In Grade 5, the students are expected to work with numbers up to 1 000 000. Just like with the Grade 4 students, I use numbers up to 9 999 999.

When I work with two different grades, I never do separate lessons. We look at a concept together so that those who need additional support or a challenge can benefit from looking at easier or more difficult numbers.

I really enjoyed this exercise because it is open ended and it allows students with different ability levels to explore numbers their own way.

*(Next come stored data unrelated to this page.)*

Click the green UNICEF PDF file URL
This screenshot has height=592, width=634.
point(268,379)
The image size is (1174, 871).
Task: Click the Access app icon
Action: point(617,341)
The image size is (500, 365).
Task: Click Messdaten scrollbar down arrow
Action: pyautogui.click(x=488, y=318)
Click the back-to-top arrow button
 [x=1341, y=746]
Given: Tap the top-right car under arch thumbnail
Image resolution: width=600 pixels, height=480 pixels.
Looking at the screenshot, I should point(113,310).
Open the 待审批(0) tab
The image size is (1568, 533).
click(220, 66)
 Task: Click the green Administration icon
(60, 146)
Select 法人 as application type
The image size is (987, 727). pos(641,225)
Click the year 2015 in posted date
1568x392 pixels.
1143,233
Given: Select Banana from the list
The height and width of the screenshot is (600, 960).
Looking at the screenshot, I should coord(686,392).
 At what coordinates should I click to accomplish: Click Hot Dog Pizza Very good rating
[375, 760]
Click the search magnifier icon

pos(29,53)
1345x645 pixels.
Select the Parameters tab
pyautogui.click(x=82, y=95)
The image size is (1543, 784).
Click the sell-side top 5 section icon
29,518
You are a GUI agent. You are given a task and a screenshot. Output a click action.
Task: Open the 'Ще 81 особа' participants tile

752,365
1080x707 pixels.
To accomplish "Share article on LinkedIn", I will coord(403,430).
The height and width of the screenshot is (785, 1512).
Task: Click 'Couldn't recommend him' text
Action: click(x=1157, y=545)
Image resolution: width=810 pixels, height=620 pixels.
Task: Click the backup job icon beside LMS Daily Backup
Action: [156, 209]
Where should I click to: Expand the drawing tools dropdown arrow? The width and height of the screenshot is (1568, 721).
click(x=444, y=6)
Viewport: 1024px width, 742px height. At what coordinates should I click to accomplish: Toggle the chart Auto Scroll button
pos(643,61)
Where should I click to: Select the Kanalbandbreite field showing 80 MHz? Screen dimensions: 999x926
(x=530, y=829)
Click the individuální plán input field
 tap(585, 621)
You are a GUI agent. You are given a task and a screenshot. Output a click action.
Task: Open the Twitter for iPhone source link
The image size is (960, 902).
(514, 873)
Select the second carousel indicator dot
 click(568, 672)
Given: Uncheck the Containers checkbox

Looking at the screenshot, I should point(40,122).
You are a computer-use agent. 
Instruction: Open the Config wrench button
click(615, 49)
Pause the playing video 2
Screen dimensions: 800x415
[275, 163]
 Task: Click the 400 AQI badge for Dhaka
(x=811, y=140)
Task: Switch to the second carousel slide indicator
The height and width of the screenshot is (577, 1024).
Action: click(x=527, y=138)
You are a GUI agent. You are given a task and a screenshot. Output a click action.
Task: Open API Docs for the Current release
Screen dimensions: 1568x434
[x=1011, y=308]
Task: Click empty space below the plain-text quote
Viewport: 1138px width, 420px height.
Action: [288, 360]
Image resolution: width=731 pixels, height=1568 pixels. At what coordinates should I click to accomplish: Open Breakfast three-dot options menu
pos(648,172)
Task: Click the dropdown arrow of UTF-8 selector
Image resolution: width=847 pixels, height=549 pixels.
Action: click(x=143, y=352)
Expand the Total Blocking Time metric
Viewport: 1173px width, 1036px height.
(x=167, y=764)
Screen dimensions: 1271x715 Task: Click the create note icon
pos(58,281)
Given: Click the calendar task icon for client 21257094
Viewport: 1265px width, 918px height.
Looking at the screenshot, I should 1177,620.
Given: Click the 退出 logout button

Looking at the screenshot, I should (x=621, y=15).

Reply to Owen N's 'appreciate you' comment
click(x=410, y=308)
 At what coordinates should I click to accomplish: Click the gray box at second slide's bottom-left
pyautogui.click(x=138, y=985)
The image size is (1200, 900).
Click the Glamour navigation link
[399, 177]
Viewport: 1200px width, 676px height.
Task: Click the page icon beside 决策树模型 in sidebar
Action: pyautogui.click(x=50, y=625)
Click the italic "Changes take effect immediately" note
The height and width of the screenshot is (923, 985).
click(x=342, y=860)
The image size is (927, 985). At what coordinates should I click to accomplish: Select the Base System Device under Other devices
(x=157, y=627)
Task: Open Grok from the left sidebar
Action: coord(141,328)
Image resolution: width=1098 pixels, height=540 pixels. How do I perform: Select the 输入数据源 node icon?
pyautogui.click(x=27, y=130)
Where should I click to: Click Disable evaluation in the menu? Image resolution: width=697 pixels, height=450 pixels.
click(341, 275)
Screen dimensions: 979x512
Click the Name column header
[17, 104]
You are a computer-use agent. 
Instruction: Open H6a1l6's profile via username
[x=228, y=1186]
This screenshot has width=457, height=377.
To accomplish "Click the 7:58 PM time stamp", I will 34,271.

I hope this helps some of you who are looking for ways to support your child at home.

Have a great day,


P.S. Can you spot the mistake I made? If so, don’t tell your child as we’ll try to find it together in class this morning. 🙂


2 thoughts on “Math Routines

  1. Hi Lina! Thank you for your feedback. As a class, we decided that everyone should come up with at least 3 different ways. Those who are done early can continue adding new ways. At the beginning, I suspect many will come up with simple ways and try to be done quickly but as the year progresses, more sophisticated ways will come up. This isn’t something we will be doing every day as the students will quickly get bored of this routine but for now, we are practicing it more often so that I can see who needs additional support. This can also be done with fractions, decimals, measurements. If you would like to know more about these routines, follow this link:

  2. Hi Annie,

    I love these math routines. Just one question. Do students required to know all the different ways to separate/combine the number, or they are encouraged to come up as many ways as they can?

    Thank you.

    Lina (TJ’s mom)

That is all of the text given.